A year is not forever, Im a very close to your age and been with DH 7 years, I have a child from a previous relationship who idolises his SD but we are young are there is no need to rush.

No one ever get the age gap right and I was very jealous when my new SIL and DBIL had 2 babies in 2 years but I love my DN but remembered all the hard work too.

7 months living together, enjoy a few more years bringing up your daughter and evaluate where you are next year.

Good luck.

tupuedes · 20/06/2013 19:39

You have to wait until both of you are ready, anything else is selfish and unfair on the child.

Tea1Sugar · 20/06/2013 19:43

I know that and wouldn't get pregnant deliberately. But I don't want to wait years Sad. I don't want my daughter to be 6+ before I have another baby. I love this guy so much but don't want to put my life on hold which is why I'm stuck between a rock and a hard place.

OP posts:
ommmward · 20/06/2013 20:04

It's too soon to have another child. I completely hear the overwhelming urge to have another child (it's stronger when you're ovulating, right? BTDT) but you could wait FIVE years and your fertility wouldn't have shifted much - there's truly no hurry.

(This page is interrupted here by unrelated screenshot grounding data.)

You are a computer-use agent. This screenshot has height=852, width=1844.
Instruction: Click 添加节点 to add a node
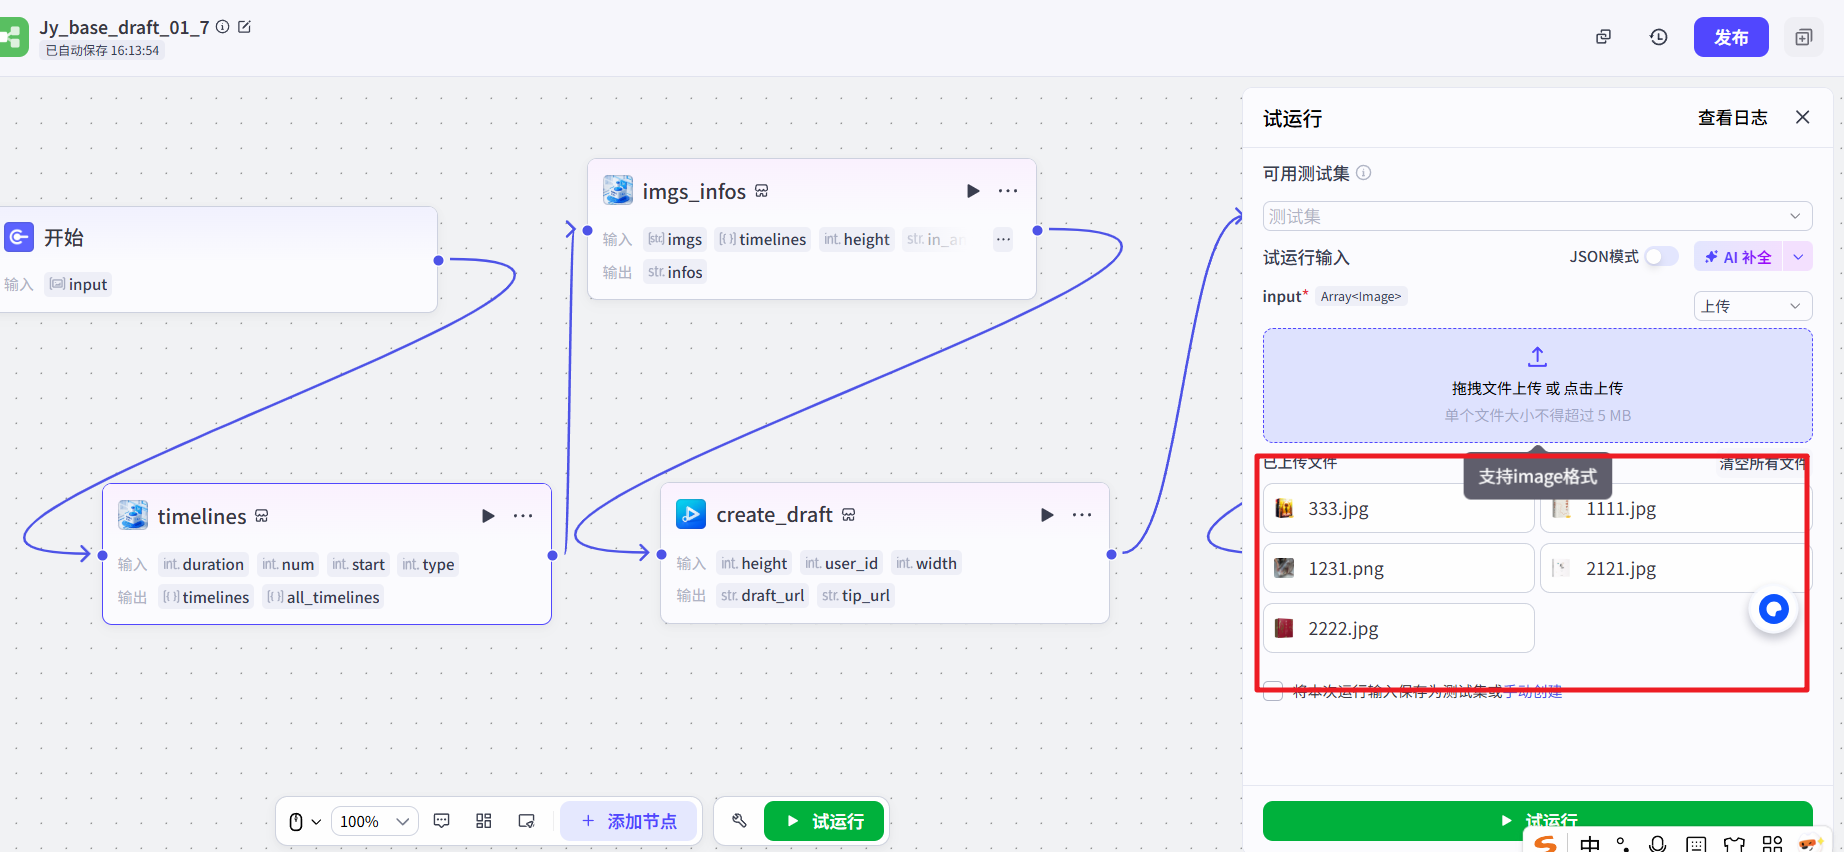[629, 821]
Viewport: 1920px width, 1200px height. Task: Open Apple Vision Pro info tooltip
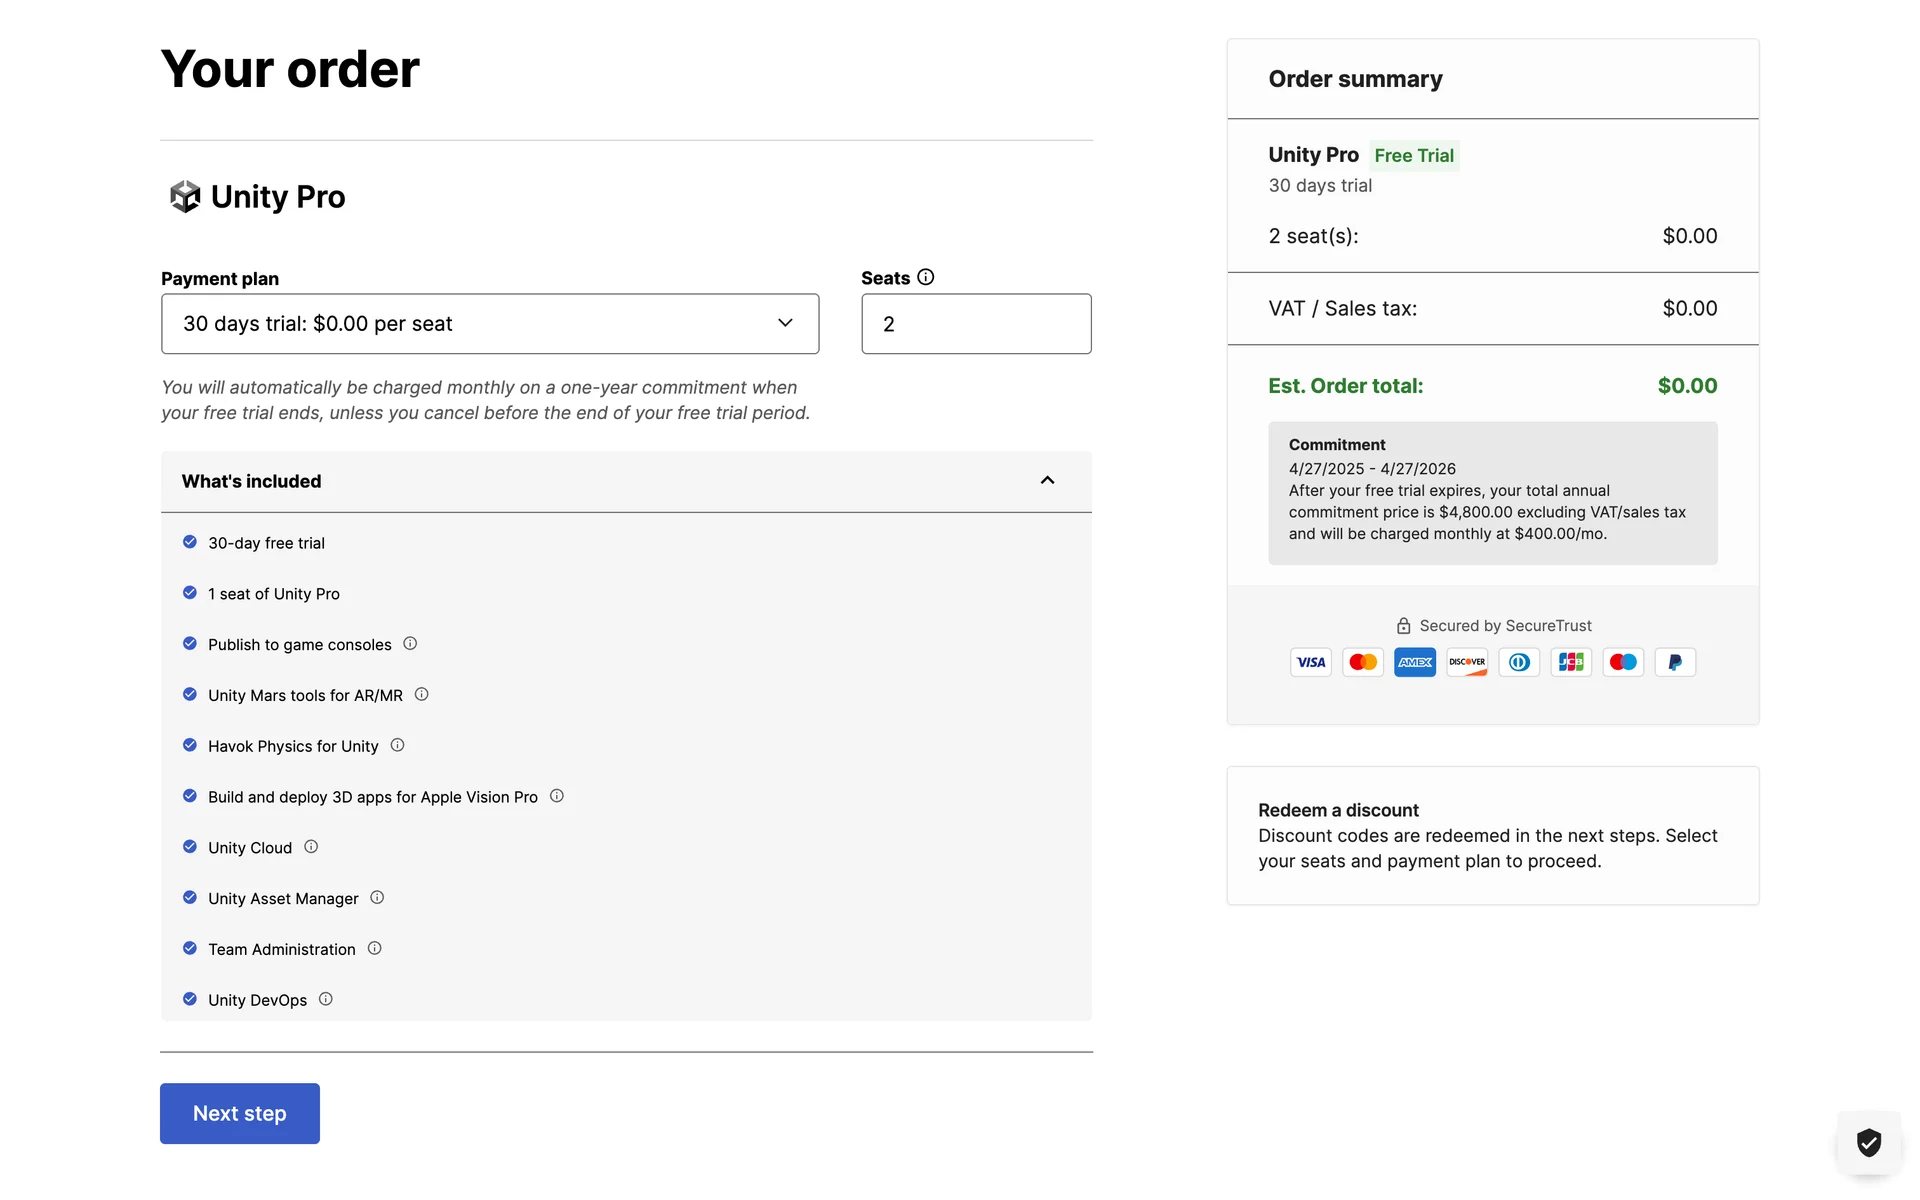557,796
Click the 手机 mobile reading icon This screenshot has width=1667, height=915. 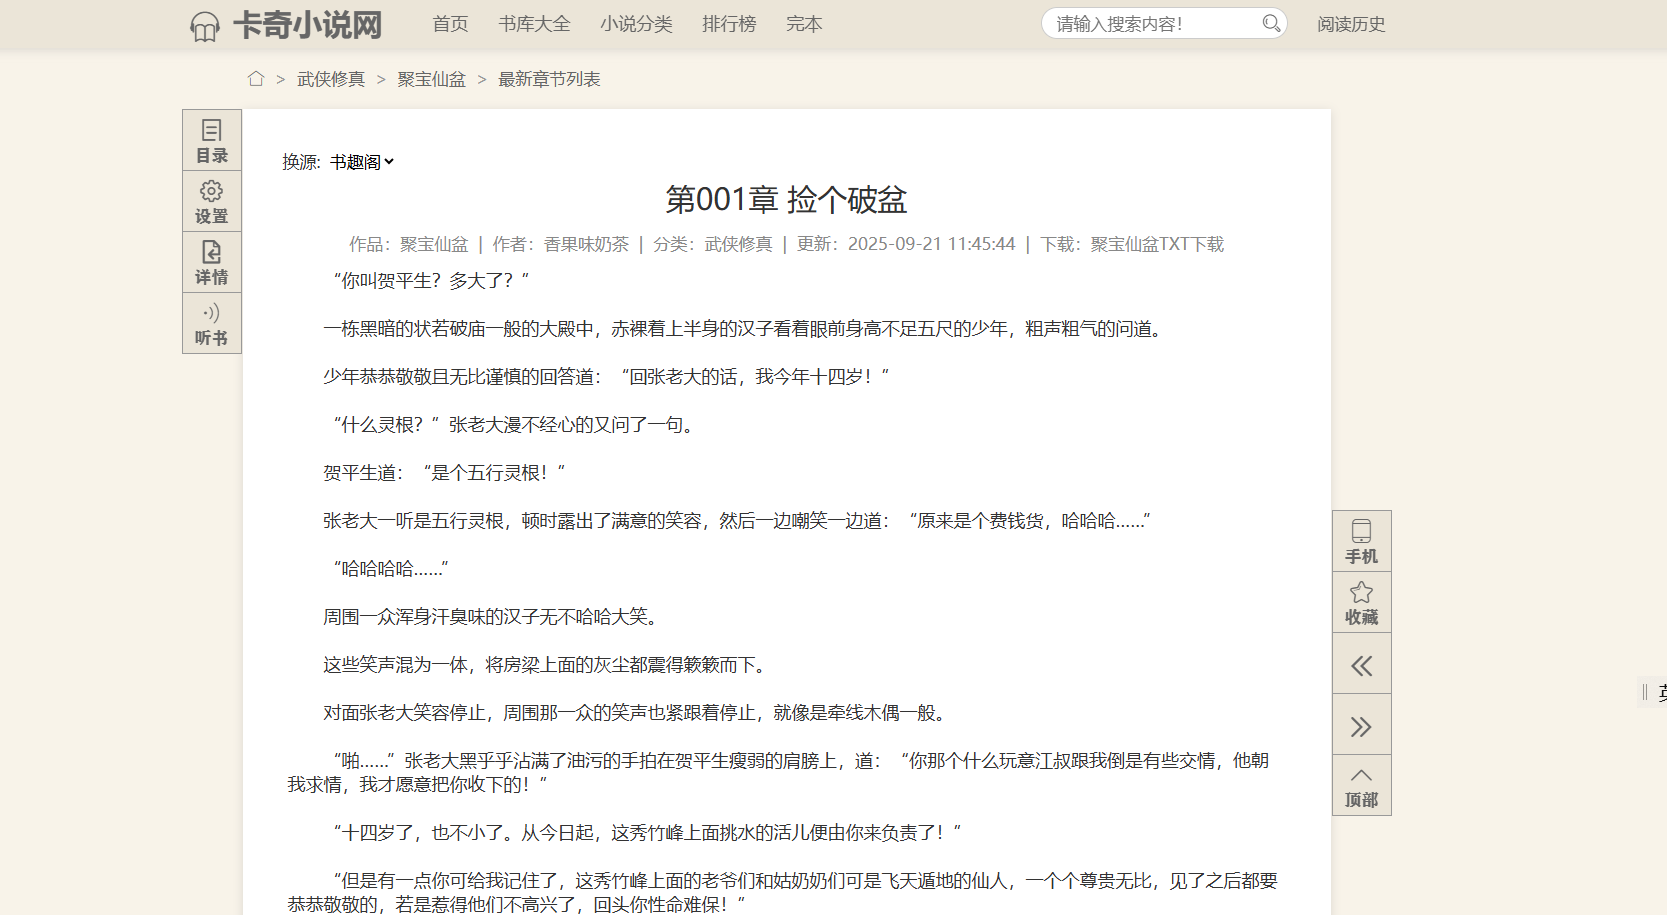[x=1361, y=542]
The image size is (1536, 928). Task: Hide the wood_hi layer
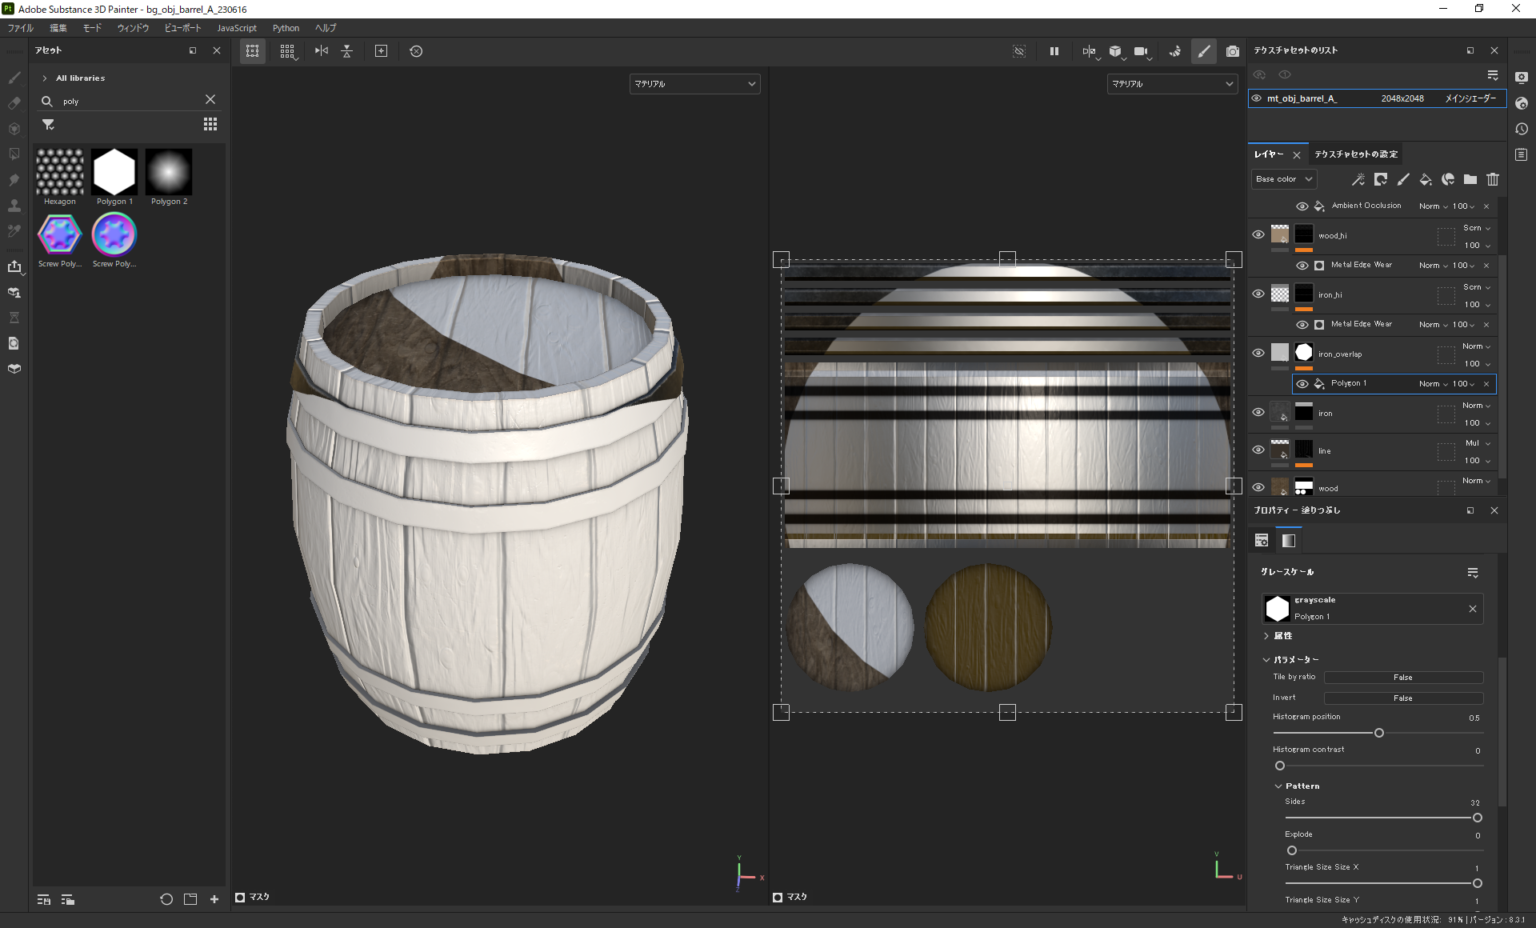(1258, 234)
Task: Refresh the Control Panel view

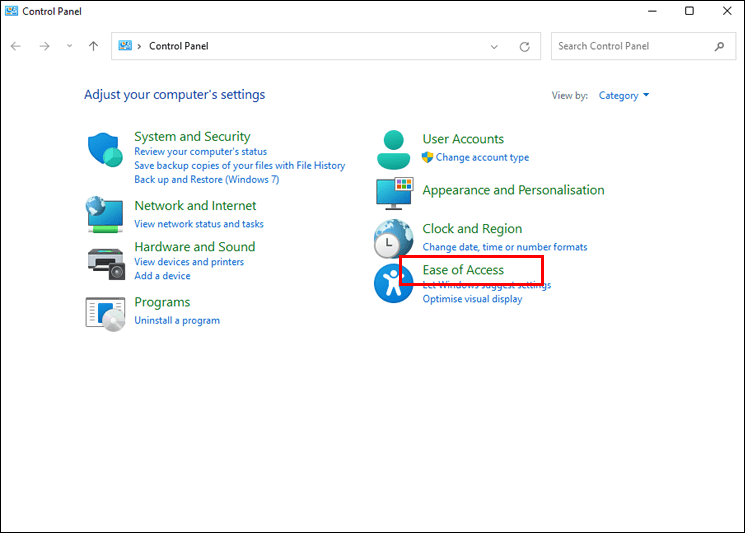Action: 524,46
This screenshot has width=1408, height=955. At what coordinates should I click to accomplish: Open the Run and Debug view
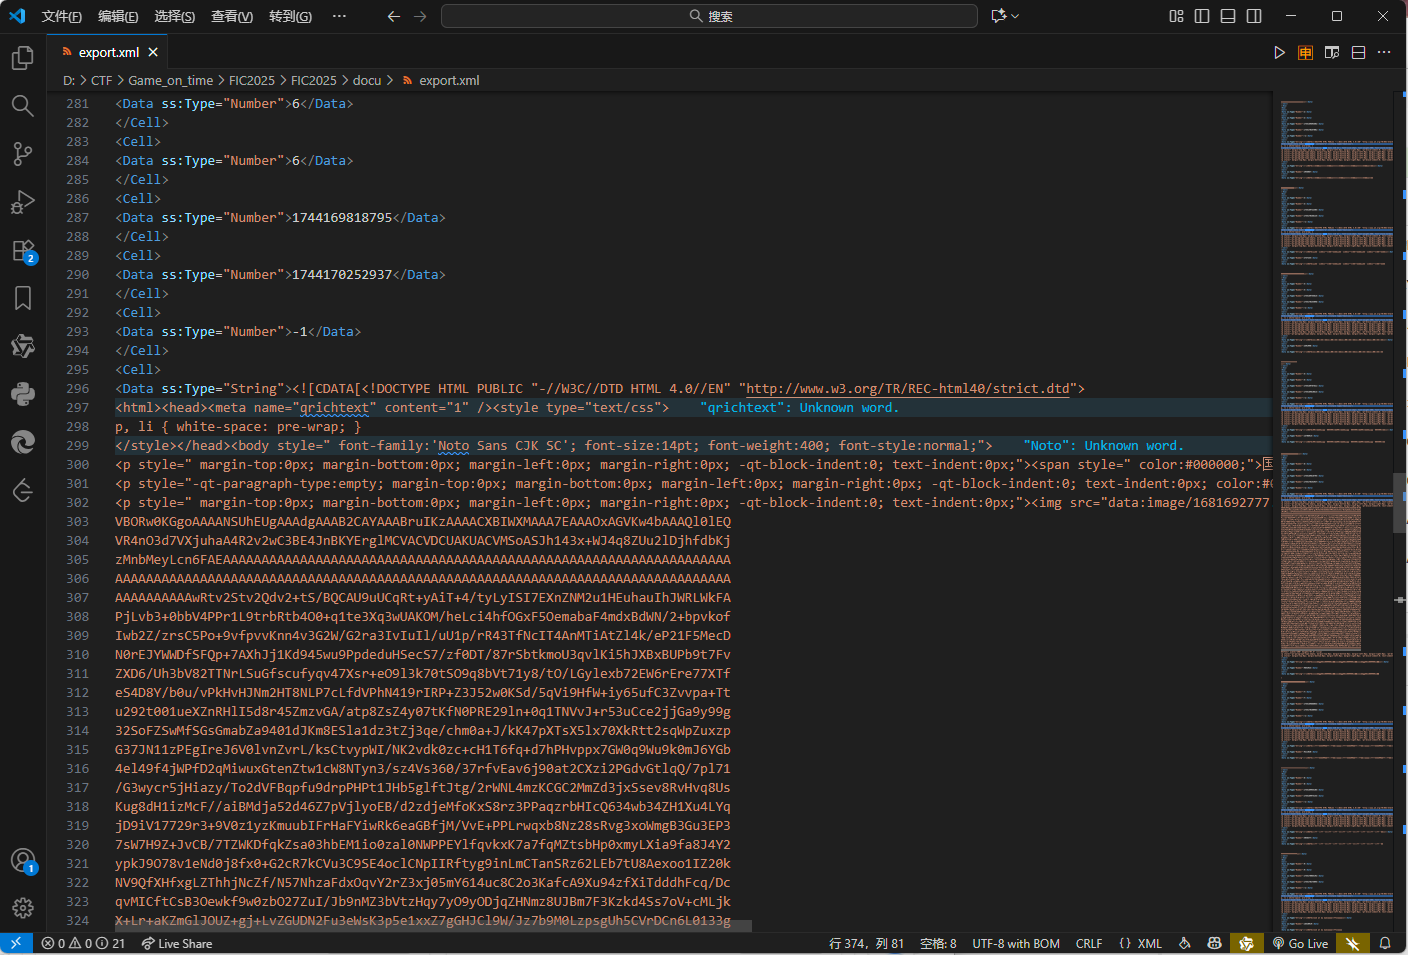pos(22,202)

You've already missed the boat for your daughter to have a really close-in-age sibling - because even if you were pregnant now there'd be a four year gap, and they really would be at different stages for almost all of their childhoods. So mourn the fantasy sibling relationship, and look forward in a couple of years time to embarking on something very different but equally full of potential, with a bigger age gap (and a relationship in which the first flush of romance has passed and reality has begun to set in, which is a much better situation in which to start having a family IMO).

Tea1Sugar · 21/06/2013 18:56

I know to others/everyone it seems irrational, but this overwhelming broodiness has my in tears most days. Silent tears in the bathroom away from dp. He's taking me away tomorrow for the weekend to celebrate my birthday. What should I do? Please help :(

OP posts:
Busybusybust · 21/06/2013 19:08

Just be extremely grateful you have one lovely child and a loving and supportive partner. I understand broodiness, had it myself, but it would be so unfair of you to force him into another child. Just leave it for a little while

HappyMummyOfOne · 21/06/2013 20:16

Your relationship is still very new, seven months of living together is nothing. He is being very reasonable not to rush into such a huge commitment with what is essential a boyfriend and girlfriend relationship.

You have 10 plus years to have another child, putting pressure on him now or having an "accident" could lead you back to being single and on your own again.